I fell off the blogging horse in 2021 and didn’t remount it in 2022 (that is one HORRIFIC analogy, sorry) BUT I plan to address that in 2023.

Man falling off white horse

The best bloggers are consistent and single-minded about what they write about. I follow a good few of them. Alas, my scatter-brained approach has never lent itself to consistency or single-mindedness.

Great for writing fiction as it allows for flights of fancy, but not so good when trying to come up with a consistent theme for a blog. And the life of this writer doesn’t lend itself to thrilling blog content.

Got up early. Bashed out 1,231 words before grinding to a halt when I realised that I’d created a ginormous plot hole. Mulled it over for the rest of the day without coming up with a solution. Wasted time on Twitter working myself up into a righteous rage over the behaviour of terrible politicians. Did the paid job. Exercised. Wrote a little bit more. Ate dinner. Collapsed in front of the TV…**

Repeat ad nauseum.

Woman writing in a notepad

However, I loved blogging when I started in 2012, and blogs are still my preferred choice for keeping up with what other people are doing, following my interests (writing, cooking, travel and nature, diabetes, nature photography 1 and 2, books, reading and archiving) educating myself and more.

Many of the platforms that later supplanted blogging did not exist in 2012. And yet given the choice between reading blogs or scrolling my way through Instagram/TikTok feeds? No contest.

There is also plenty of evidence that scrolling through social media does little, if anything, for you.*** Creatives tend to suffer extensively from comparison-itis. There is always someone popping up in your feed, excitedly detailing their book/TV/film deal/number of reads/commissioning for a script, etc.

I can’t think of a single blog I follow that makes me feel dissatisfied, envious, helpless, furious or any of the other emotions I routinely associate with social media.

So, to the future! Back to blogging… every week I plan to write about my week and find some way of making it interesting, funny and engaging.

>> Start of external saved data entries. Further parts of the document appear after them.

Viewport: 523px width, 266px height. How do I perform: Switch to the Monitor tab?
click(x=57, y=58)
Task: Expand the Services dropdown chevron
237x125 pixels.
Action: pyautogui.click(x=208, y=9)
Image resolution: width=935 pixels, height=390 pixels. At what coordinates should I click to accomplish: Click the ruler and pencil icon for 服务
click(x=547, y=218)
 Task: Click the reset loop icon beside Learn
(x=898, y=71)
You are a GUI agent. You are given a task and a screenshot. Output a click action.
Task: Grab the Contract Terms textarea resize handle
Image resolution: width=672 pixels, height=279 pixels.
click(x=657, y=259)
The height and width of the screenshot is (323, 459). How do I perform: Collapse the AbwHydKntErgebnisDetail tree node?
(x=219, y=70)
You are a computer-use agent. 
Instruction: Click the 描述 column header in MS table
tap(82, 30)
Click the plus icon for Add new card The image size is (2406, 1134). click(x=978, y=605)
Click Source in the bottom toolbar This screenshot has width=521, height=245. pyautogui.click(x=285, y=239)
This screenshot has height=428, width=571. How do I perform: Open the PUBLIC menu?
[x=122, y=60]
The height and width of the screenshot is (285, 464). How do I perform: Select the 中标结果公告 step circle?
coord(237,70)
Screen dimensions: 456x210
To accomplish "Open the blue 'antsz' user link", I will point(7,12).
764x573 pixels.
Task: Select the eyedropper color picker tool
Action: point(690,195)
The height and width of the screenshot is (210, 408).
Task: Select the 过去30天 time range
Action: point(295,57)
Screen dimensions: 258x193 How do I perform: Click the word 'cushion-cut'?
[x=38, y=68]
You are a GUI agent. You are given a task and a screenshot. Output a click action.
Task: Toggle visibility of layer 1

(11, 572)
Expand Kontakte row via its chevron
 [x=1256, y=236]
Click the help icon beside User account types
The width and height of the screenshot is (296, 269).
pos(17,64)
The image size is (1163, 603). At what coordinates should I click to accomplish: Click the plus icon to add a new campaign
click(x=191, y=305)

A tall order, yes, but nothing wrong with starting the year with a lofty ambition or two. And talking of lofty ambitions, I plan on publishing not one, not two but three books this year, starting with the one in the illustration below:

Anyway, HAPPY NEW YEAR to you all. May 2023 bring you health and happiness!

*Sadly, our book group wasn’t chosen, but the experience was terrific fun and BBC Scotland then used us as sounding boards for a potential new programme about book groups and reading.

**Other writers’ experiences may vary.

***Sleep disturbances, emotional dysregulation, diminished academic performance and depression. Hilariously, there’s a pop-up on the article I read urging you to follow the website on Instagram…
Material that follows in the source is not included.